Hussey’s subsequent attitude to the Infirmary was to show how bitter he was about his treatment. Soon after he left he began to insist that the honorary surgeons attended inquests instead of the house surgeon, even though he himself had never been called in twenty eight years as an honorary surgeon. At that time the hospital was for the poor and the surgeons gave their services free, maintaining themselves through private practice. The house surgeon cared for the patients on a daily basis, but the honorary surgeons made the clinical decisions. The house surgeon was a paid officer and so did not lose income by attending an inquest which paid no fee. However, Hussey insisted that the surgeon in charge should be called, as ‘the House Surgeon may give an opinion that the death was caused by a course of treatment or an operation which he did not see, did not understand, or did not remember. He is not responsible for the treatment of the Patients.’

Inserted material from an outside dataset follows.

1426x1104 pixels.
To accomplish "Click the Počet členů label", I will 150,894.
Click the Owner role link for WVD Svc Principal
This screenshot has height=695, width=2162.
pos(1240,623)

The culmination came when Horatio Symons, who had succeeded his father as an honorary surgeon, refused to attend an inquest and Hussey issued a warrant for his arrest. Symons started legal action and the Home Secretary had to arbitrate; he eventually decided that the attendance of the house surgeon was sufficient. In the meantime Hussey had sent a letter of apology for his ‘extreme measure’ and paid £20 towards the legal costs, which Symons gave to the Infirmary.

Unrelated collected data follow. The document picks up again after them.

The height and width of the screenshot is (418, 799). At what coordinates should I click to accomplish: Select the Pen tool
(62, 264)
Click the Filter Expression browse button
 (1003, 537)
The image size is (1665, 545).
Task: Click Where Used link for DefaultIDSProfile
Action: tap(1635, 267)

For the next sixteen years Hussey made use of every opportunity to complain about the Infirmary, particularly when he heard of deaths which had not been reported to him or when there was a delay in sending notice. On one occasion four staff at the Infirmary agreed as to the cause of a death and confirmed the opinion at a post mortem, but Hussey held that an inquest should be held. The relatives did not agree and took the body for burial. Hussey posted officers at the borders of his jurisdiction on Headington Hill to seize the body, but the family were warned and took a different route.

In fairness to Hussey it should be said that before his time the findings of the Coroner tended to be very vague, with such verdicts as ‘died before his time had come’. Hussey’s determination to pursue a full inquest and to establish the Coroner’s rights in post mortems laid down good principles for the future.

The last dispute between Hussey and the Infirmary arose in 1893, when the Committee objected to Hussey removing bodies to the City Mortuary for inquests. The Committee believed that it was only legal for Hussey to do so if a post mortem was to be carried out and they reported him to the Lord Chancellor. Hussey pointed out that he objected to the mortuary at the Infirmary, a ‘damp and unwholesome cell, sometimes crowded with other bodies, is not a fit place for necessary attendance of Jurors, not always persons familiar with such sights’. It is pleasant to record that for once an amicable agreement was reached, with a room being made available for the body and the Committee offering the Board Room for inquests. The entry in the minute book is in stark contrast to the exchanges of the previous forty years: ‘a letter from the Coroner was read expressing his hope that the Coroner’s work at the Infirmary might be done without unpleasantness during the remaining time of his tenure of the Office, a hope which the Vice Chairman had cordially reciprocated.’

Perhaps Hussey was growing tired of the struggles. He resigned as Coroner the following year, at the age of 78. He died five years later.